But with Phil Steele it's more than that. It's can you let me read it without looking at a list of your made-up acronyms.
After several years of keeping Steele's preview next to the shitter, I can read Phillese with no issues.
If you think about it, it is incredibly important though. Especially if your job is all about the communication of ideas and information. Which is most jobs.
When I was younger, I would bring a red pen to interviews and start marking grammar and spelling on resumes while the candidate talked about his or herself.
I hated comp professors that left papers looking like they were graded at a ritualistic hog slaughter.
I actually think proper grammar is a bit overrated. I might judge people on some things, but I myself put the sentence-enderer outside the quotation marks on purpose, because the actual rule is stupid.

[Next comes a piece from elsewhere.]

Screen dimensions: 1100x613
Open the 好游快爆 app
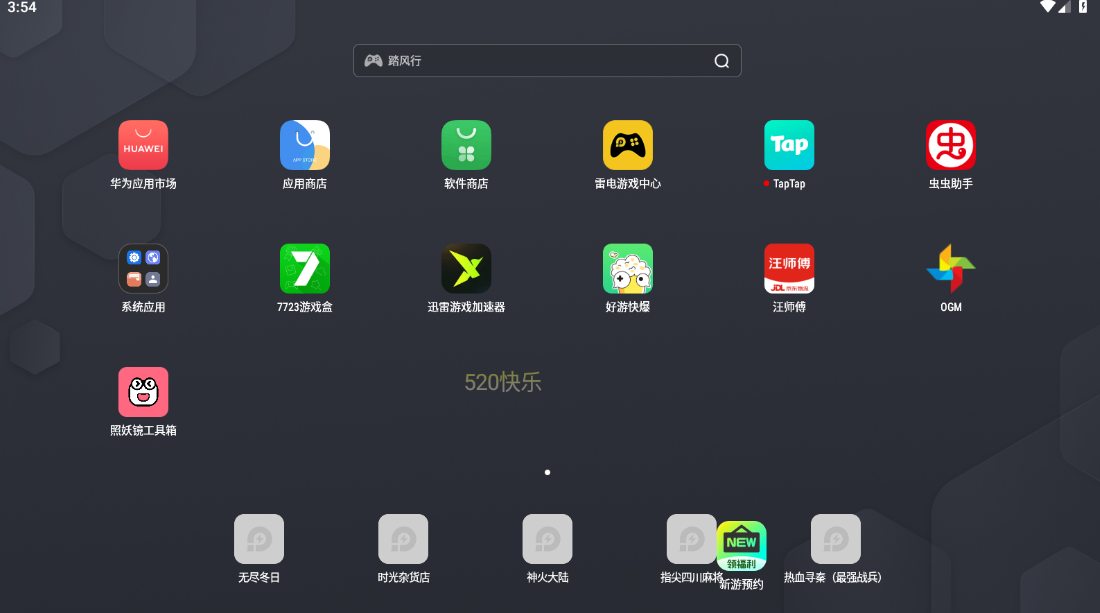point(627,267)

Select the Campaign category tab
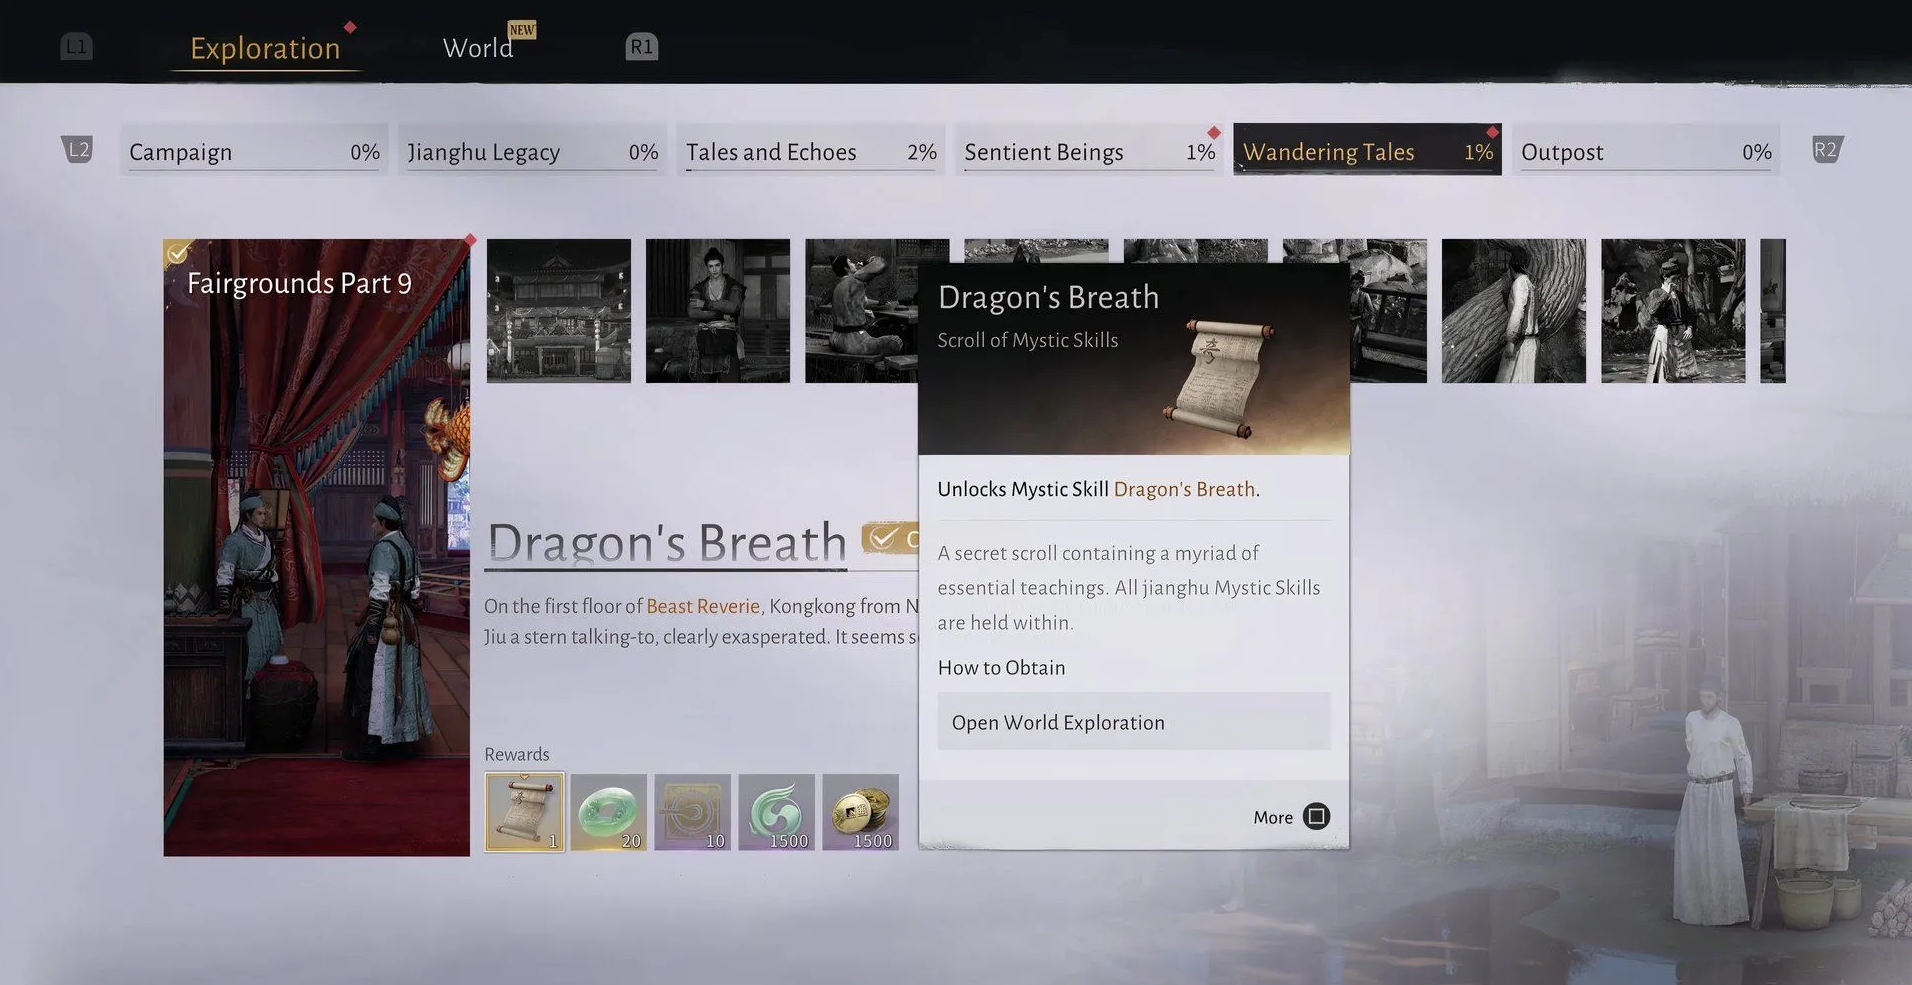coord(253,151)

I like proper grammar in a lot of contexts. I have strong opinions on some grammatical rules (Oxford comma!). But there are some rules that aren't worth it. Like the rule that prepositions are inappropriate to end sentences with. There's no ambiguity or difficulty in understanding introduced when you stick a preposition on at the end. Somebody just wanted English to imitate Latin, where the preposition always has to precede its object. Which is dumb. English ain't Latin.
Depends on what we are talking about. A message board? Doesn't mean anything. My spelling and punctuation sucks here. But if your resume, something you should have spent hours on, has basic grammar errors that tells me you aren't one who shows attention to detail.